[By Goyland Williams]
Over the past month, the Project on The History of Black Writing and Don’t Deny My Voice NEH Institute have hosted three virtual seminars on black poetry. The first webinar, moderated by Professor Opal Moore, featured award-winning poet, Nikki Giovanni. Within an hour, Giovanni covered topics ranging from black churches, music, jazz, science and technology, poetry, space, and of course, poetry.
The range and depth of knowledge that Giovanni displayed was simply impressive. Not only has she mastered the craft of creating poetry, but she displayed a critical acumen over a range of topics and narratives of black life. At one point during the interview she observed, “We have to keep telling the story, because the Black American story is a great story.” To say that Giovanni is a raconteur is a understatement.

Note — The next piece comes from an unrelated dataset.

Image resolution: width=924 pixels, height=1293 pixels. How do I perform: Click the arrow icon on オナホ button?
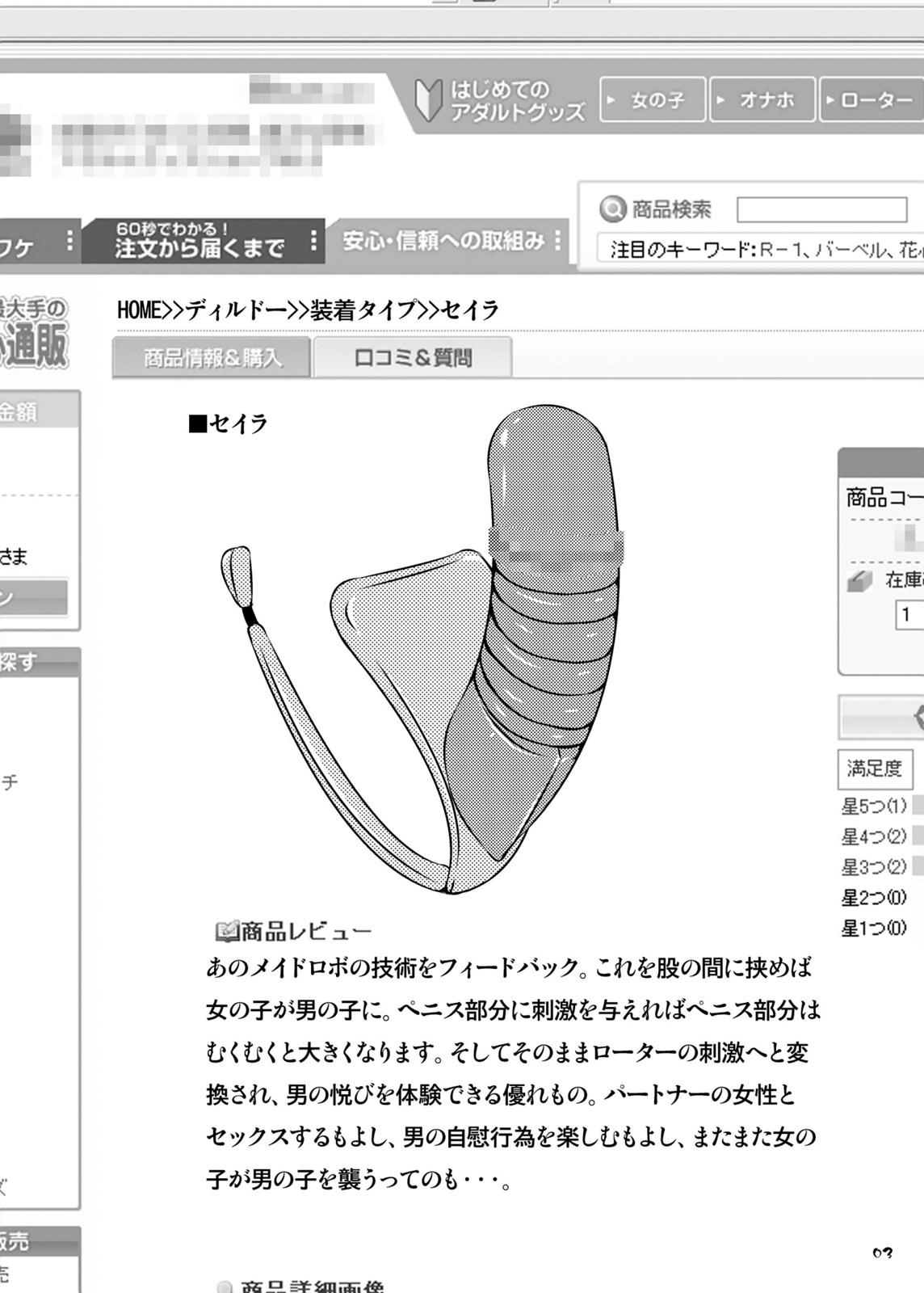pos(721,100)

No matter how complex or simplistic, Giovanni never shyed away from difficult questions. Likewise, C. Leigh McInnis, Brenda Marie Osbey and Ishmael Reed have all answered the call of what it means to be a black writer in America: to disturb the peace. To do otherwise, is to avoid the seriousness of life and art.
Don’t Deny My Voice: Reading and Teaching African American Poetry has provided public access to writers second to none. From Nikki Giovanni to Ishmael Reed, these writers engage both the creative and the critical; the profane and the prophetic; the sacred and the secular. In other words, each have deeply engaged black experiences in all of its complexities.